Un familiar le dijo que en Plaza de Mayo se estaban juntando otras madres, iguales que ella, que caminaban la noche eterna para saber qué habían hecho con sus hijos, pero todas las puertas se les cerraban. “La palabra desaparecido no estaba en nuestro vocabulario. Uno no podía pensar que no lo iba a ver más al hijo”, dijo Cortiñas. Sin embargo, así fue. A su marido lo amenazaron para que ella no saliera a reclamar. Pero la pequeña Norita no se detuvo. De la mañana a la noche, todos los días de su vida, buscó a Gustavo.
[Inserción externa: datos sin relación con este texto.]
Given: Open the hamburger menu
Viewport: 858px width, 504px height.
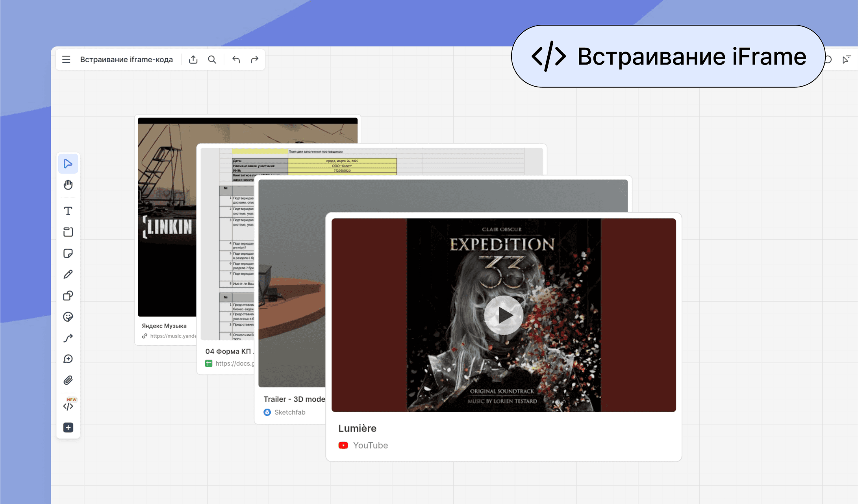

Todo lo que vino después es más conocido. Nora fundó las Madres de Plaza de Mayo, con Azucena Villaflor, la mujer de Avellaneda que de alguna manera reunió a todas las demás. “Perder un hijo es siempre una tragedia, pero hay que elaborarlo para no quedar prendida en ese laberinto y poder ayudar a quienes están en la misma situación. La soledad nunca es buena receta si se quiere saber la verdad”, comentó Nora.
En el medio empezaron a desaparecer las madres. Azucena, primero. Después otras. Y unas monjas que las ayudaban. Nora no frenó. Siguió buscando a Gustavo. Paso la dictadura, llegó la democracia y en 1985 fue testigo del juicio a las Juntas. Y siguió.
Empezaron los juicios por la Verdad y luego las detenciones a genocidas. Soportó los indultos, las leyes de obediencia debida y punto final y siguió. Vio caer a los jerarcas del genocidio, lo vio partir a Videla, fue testigo de la aparición de hijos y nietos. Pero nunca el suyo. Gustavo sigue, 47 años después, desaparecido. Norita nunca se detuvo. Lo buscó hasta el último suspiro. La detuvo, implacable y final, su propia muerte.